Brasília – O presidente Luiz Inácio Lula da Silva está disposto a seguir a orientação de sua equipe econômica e vetar o aumento de 15%, aprovado pelos parlamentares para os servidores do Legislativo, revelaram à Reuters fontes do governo e da bancada do PT na Câmara. Lula pode, no entanto, optar por uma decisão política.
Caso desconsidere o posicionamento dos ministérios da Fazenda e do Planejamento, que devem argumentar falta de recursos orçamentários, Lula estará adotando uma saída política para evitar mais confrontos com o Congresso Nacional. O reajuste concedido aos funcionários de Legislativo e do Tribunal de Contas da União foi aprovado por projetos de lei específicos para cada uma das instituições e aguardam apenas a sanção do presidente.
Segundo o Sindicato dos Servidores do Poder Legislativo Federal e do TCU (Sindilegis), o último reajuste para a Câmara ocorreu em março de 2002 e para o Senado, em abril daquele ano. "Os ministérios da Fazenda e do Planejamento vão dar o indicativo a favor do veto para os três (servidores da Câmara, Senado e TCU)", disse uma fonte da Casa Civil.
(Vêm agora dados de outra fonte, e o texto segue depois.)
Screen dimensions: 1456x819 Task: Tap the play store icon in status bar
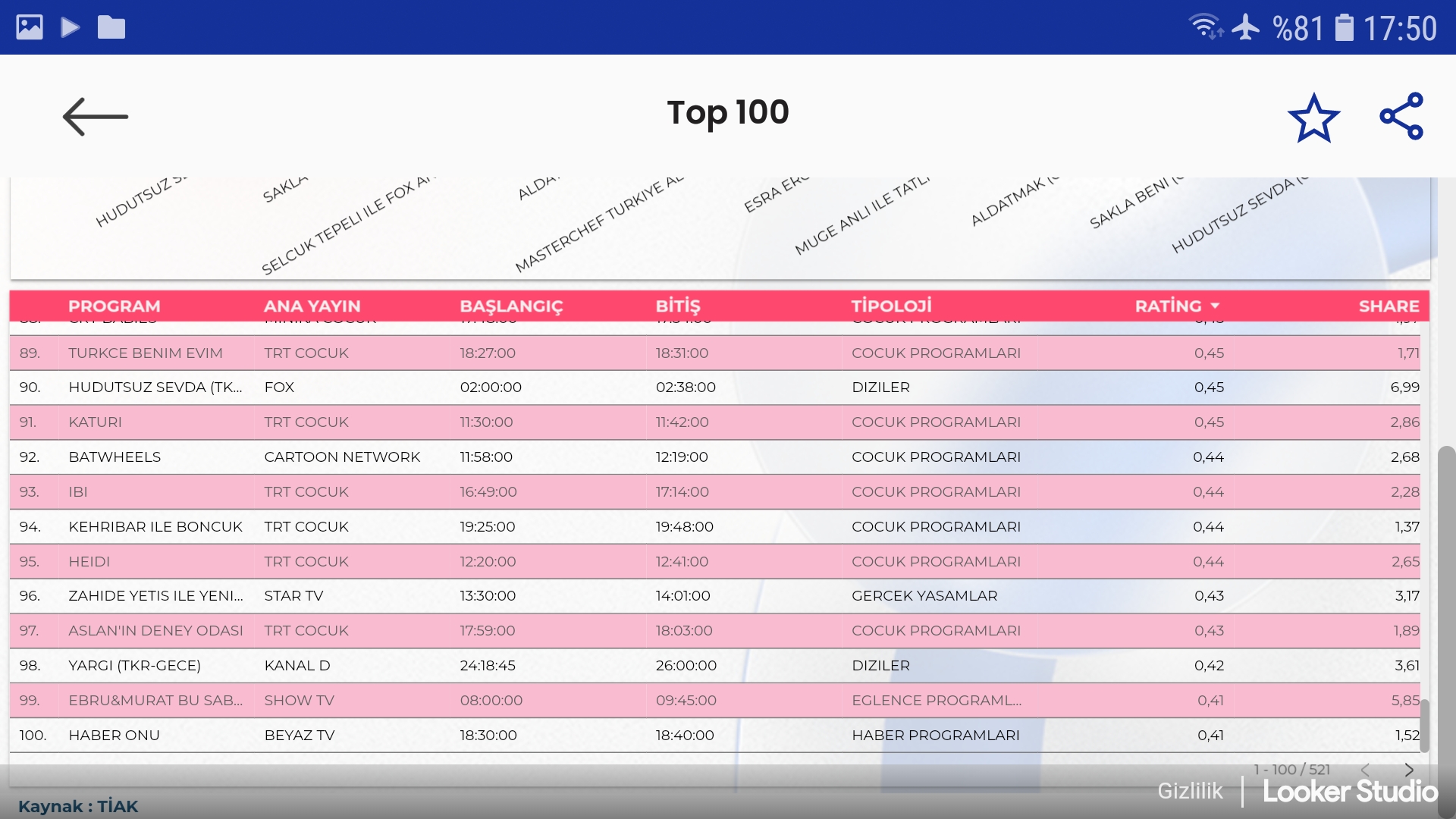coord(71,27)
O presidente estaria também incomodado em permitir esse aumento em meio à pressão dos militares, que pedem o reajuste de 23 por cento, acertado no ano passado. Petistas próximos ao presidente avaliam que a decisão de vetar provocará um desgaste ainda maior na relação do governo com o Congresso. Autor de críticas duras ao governo – que vão do número de medidas provisórias editadas ao patamar dos juros -, o presidente da Câmara, Severino Cavalcanti (PP-PE), receberia o veto como retaliação política.